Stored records

Content starts

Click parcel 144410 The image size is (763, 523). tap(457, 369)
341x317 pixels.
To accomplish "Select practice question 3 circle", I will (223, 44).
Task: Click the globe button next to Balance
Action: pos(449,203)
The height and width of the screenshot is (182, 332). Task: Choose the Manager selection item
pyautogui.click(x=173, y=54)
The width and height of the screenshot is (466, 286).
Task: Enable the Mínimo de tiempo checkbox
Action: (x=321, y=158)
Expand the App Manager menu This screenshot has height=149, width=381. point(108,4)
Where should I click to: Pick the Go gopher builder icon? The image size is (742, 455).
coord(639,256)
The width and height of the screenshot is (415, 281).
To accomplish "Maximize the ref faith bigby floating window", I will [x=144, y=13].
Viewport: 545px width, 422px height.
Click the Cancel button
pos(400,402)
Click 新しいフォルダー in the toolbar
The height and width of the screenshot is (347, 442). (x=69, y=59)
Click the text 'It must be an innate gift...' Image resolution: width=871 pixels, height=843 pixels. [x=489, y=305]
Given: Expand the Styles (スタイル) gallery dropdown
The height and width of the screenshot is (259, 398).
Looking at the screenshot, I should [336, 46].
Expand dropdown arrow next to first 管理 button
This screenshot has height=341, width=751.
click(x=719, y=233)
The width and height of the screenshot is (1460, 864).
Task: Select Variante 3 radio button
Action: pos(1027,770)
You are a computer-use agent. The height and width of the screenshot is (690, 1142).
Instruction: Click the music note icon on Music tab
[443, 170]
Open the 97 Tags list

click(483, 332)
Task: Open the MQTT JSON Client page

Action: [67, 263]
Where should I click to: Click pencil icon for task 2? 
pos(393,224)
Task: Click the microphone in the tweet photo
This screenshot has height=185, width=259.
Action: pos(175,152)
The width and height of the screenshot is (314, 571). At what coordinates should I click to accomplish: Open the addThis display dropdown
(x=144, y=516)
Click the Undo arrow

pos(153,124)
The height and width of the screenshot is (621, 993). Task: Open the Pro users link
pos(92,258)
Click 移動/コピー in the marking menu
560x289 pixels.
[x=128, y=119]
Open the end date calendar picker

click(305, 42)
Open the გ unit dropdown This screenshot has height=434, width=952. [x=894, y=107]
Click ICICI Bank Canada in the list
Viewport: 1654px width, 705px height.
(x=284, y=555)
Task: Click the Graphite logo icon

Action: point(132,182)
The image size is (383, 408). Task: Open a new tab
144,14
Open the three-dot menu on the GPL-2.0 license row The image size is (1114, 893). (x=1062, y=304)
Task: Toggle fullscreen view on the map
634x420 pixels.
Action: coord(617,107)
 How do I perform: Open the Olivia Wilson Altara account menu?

Content ends

Every line in the entries above that has the word "menu" should be identified and copied.

RESULT
Expand the App Manager menu This screenshot has height=149, width=381. point(108,4)
Click 移動/コピー in the marking menu
Open the three-dot menu on the GPL-2.0 license row The image size is (1114, 893). (x=1062, y=304)
 How do I perform: Open the Olivia Wilson Altara account menu?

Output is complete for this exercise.